Come ogni prima domenica la Parola, perciò, ci presenta le tentazioni di Gesù: perché anche noi possiamo trovarci in un deserto “esistenziale”, assediati da timori e ansie, delusioni e dubbi di fede. Gesù è stato sottoposto alla tentazione, perché potessimo sapere che Lui mai ci abbandonerà: nel momento della prova Lui è con noi e ci dona il Suo Spirito.
Anche noi, come Cristo, possiamo difenderci nel momento della prova e della tentazione, perché il Signore ha affrontato questo combattimento mostrandoci che si può resistere non ascoltando gli inviti del nemico, dell’ingannatore, astuto fino ad usare la Parola di Dio per tentare di far cadere Gesù, così come fa con noi attraverso abili menzogne.
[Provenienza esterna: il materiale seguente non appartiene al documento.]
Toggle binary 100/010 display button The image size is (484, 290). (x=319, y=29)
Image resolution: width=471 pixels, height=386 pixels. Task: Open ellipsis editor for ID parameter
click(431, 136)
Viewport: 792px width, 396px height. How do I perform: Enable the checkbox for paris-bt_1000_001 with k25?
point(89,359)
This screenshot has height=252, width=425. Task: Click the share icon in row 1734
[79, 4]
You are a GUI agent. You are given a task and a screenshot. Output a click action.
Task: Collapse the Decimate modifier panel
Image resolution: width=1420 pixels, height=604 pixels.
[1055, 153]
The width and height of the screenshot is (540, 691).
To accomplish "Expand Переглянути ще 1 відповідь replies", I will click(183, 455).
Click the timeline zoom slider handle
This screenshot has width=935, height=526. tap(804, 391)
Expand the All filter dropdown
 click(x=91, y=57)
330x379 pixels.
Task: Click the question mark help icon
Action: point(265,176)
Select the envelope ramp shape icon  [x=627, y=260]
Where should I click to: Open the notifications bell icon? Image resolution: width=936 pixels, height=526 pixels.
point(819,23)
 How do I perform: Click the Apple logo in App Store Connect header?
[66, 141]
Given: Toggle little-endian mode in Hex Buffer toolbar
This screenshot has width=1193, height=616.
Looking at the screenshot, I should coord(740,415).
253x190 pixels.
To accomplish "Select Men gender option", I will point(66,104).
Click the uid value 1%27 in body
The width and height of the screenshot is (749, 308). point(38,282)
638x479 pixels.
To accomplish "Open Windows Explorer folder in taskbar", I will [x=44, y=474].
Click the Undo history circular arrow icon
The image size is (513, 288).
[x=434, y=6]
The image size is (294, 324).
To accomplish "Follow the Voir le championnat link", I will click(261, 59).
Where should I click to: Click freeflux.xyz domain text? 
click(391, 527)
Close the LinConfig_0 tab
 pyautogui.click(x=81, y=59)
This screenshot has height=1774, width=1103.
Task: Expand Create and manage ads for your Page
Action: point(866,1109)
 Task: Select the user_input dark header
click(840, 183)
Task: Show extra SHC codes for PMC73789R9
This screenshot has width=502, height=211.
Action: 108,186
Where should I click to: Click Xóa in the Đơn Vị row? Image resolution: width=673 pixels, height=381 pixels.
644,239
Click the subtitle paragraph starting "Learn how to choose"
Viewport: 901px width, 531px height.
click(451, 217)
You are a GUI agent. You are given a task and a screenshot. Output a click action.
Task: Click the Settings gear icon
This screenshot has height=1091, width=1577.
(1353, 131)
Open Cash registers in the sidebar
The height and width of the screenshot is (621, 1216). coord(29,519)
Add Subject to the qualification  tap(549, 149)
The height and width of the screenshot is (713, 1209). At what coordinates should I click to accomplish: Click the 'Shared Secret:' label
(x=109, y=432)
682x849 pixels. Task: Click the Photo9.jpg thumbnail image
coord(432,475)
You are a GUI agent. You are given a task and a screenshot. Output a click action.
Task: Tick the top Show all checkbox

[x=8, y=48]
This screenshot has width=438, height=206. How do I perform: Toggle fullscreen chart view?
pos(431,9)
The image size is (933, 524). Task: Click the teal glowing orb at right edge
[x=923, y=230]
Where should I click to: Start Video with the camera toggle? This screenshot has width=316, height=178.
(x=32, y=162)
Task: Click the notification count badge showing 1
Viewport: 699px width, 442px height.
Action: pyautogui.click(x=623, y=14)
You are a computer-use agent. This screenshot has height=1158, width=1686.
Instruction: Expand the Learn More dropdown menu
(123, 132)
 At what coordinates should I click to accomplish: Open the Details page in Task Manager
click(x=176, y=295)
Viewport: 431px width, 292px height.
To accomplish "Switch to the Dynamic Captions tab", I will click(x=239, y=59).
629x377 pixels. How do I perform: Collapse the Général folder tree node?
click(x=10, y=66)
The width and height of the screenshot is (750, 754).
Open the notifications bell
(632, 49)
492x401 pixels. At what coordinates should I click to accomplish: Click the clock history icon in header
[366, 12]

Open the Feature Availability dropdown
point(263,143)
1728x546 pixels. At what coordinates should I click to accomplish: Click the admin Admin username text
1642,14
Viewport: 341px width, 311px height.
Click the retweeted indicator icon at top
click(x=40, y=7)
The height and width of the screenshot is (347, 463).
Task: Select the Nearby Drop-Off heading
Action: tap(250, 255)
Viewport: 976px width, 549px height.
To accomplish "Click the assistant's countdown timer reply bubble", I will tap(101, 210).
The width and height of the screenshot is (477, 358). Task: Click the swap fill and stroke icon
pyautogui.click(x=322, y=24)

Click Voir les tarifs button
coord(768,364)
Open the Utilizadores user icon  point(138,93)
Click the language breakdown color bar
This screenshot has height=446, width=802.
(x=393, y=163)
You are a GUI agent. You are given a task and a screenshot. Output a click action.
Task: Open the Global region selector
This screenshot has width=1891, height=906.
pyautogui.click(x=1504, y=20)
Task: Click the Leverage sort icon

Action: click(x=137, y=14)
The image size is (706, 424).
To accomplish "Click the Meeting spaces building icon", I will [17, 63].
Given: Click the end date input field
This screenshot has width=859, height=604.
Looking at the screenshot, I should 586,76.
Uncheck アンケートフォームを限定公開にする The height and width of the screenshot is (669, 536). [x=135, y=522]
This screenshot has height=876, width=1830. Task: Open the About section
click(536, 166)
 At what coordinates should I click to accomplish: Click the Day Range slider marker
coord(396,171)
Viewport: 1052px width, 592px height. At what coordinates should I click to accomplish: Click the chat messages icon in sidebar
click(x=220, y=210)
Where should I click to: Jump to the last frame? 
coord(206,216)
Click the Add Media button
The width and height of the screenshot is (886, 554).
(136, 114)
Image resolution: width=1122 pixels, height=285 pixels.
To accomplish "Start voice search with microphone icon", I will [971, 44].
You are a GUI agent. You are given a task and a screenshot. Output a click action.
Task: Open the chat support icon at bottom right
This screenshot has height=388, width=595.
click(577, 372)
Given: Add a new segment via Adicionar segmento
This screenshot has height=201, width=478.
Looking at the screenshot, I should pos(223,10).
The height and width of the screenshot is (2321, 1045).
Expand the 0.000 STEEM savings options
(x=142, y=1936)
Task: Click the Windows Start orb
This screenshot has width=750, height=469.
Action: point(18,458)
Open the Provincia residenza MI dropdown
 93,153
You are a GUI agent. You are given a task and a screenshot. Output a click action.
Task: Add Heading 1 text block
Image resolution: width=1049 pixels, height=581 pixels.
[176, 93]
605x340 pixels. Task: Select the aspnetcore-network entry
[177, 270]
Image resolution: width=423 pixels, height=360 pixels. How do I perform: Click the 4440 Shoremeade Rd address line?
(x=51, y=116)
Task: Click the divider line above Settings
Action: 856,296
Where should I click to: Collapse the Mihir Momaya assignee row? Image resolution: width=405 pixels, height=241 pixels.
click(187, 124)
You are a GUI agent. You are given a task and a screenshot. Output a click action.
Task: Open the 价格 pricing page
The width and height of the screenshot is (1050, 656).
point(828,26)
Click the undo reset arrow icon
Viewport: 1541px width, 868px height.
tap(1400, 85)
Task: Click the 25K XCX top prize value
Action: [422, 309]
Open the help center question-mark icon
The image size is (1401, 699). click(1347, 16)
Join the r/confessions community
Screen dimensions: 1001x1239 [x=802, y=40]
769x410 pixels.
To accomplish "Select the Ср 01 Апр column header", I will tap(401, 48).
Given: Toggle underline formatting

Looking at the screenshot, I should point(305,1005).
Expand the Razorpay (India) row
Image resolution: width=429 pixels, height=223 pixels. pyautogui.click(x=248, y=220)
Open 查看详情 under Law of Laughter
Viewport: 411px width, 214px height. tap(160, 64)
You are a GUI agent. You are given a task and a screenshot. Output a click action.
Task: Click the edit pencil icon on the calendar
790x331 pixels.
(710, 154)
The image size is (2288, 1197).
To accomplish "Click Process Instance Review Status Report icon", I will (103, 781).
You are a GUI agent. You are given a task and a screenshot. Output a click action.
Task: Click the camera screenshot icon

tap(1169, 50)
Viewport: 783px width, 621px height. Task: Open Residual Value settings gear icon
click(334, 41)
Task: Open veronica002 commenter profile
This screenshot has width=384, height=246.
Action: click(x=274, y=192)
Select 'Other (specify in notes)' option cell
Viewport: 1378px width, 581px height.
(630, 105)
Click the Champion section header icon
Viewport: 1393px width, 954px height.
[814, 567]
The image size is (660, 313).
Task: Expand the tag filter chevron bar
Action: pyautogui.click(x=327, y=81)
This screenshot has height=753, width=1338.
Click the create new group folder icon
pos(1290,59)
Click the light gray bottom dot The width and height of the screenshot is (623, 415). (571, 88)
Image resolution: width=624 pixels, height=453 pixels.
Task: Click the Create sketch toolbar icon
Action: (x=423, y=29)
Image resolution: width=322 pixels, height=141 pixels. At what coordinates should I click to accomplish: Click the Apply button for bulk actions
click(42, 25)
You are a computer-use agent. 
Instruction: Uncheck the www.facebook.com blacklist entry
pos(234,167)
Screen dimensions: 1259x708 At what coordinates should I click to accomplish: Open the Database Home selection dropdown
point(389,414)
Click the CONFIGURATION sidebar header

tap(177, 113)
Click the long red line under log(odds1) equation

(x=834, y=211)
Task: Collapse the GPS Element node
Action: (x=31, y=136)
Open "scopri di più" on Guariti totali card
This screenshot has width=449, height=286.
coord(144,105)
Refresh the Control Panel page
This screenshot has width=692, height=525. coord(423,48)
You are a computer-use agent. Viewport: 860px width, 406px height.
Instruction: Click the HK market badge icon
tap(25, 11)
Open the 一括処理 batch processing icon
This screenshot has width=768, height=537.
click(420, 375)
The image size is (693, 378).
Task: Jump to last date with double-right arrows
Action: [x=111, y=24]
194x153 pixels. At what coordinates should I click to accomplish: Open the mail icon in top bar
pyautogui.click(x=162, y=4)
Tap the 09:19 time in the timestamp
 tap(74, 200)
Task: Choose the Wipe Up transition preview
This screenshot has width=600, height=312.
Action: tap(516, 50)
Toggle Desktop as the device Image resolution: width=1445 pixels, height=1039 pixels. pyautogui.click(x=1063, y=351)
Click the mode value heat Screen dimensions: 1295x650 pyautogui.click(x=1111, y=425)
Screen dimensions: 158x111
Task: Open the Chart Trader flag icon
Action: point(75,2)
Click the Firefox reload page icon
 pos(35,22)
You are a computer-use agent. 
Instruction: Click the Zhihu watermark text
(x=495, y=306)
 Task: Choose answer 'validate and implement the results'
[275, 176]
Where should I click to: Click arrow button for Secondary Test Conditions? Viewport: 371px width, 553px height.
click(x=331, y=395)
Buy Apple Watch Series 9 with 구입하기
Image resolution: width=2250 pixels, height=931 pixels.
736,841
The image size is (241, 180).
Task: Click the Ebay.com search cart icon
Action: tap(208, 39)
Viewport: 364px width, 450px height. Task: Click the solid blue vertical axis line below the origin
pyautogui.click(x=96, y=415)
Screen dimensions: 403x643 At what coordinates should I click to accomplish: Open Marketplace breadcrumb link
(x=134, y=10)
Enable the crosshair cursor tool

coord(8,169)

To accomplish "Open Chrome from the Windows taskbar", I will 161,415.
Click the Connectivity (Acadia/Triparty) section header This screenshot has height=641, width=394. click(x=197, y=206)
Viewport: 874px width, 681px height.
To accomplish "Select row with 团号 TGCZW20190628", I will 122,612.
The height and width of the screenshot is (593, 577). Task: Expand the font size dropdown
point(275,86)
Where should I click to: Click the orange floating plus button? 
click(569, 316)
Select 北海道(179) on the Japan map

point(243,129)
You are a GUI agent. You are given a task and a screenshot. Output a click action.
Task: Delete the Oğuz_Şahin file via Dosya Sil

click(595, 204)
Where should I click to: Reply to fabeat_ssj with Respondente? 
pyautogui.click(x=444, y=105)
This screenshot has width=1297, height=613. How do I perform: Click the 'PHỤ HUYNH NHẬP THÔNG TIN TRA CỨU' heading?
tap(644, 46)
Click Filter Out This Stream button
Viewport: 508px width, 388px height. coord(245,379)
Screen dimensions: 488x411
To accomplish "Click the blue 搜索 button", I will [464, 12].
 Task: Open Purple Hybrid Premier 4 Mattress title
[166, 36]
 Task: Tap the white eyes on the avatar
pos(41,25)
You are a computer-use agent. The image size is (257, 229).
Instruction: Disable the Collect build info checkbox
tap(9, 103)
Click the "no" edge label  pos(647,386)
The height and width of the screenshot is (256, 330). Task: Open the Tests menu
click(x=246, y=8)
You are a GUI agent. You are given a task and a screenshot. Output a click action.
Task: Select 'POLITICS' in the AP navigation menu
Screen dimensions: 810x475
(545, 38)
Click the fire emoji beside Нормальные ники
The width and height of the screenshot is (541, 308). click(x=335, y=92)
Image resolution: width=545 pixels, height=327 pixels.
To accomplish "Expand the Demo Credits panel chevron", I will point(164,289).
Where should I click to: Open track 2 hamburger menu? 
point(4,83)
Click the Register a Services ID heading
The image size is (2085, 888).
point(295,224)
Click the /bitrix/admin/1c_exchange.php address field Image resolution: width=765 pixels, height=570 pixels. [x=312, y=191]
La sua “voce” ci invita a cadere nella sua trappola: “ma se sei stato trattato in questo modo, vendicati, ribellati, come si permette di fare questo a te!”. Non meriti di essere trascurato, che gli altri ti tolgano quello che ti sei meritato”. Il demonio ci adula per farci cadere: «Se tu sei Figlio di Dio, di’ che queste pietre diventino pane», sussurra anche a Cristo.
Tutti noi abbiamo queste tentazioni: ma a te, nel fondo, cosa interessa?
Forse oggi non vedi nulla perché sei ingannato, cerchi di seguire Cristo, ma in realtà non lo ascolti mai: possiamo dire parole molto belle, sentimentali e che fanno smuovere il cuore, fare tante cose e opere sociali ma quello che conta veramente è quando viene il momento della tentazione, della prova: allora potremo sperimentare l’Amore di Dio, affidandoci allo Spirito doi Cristo.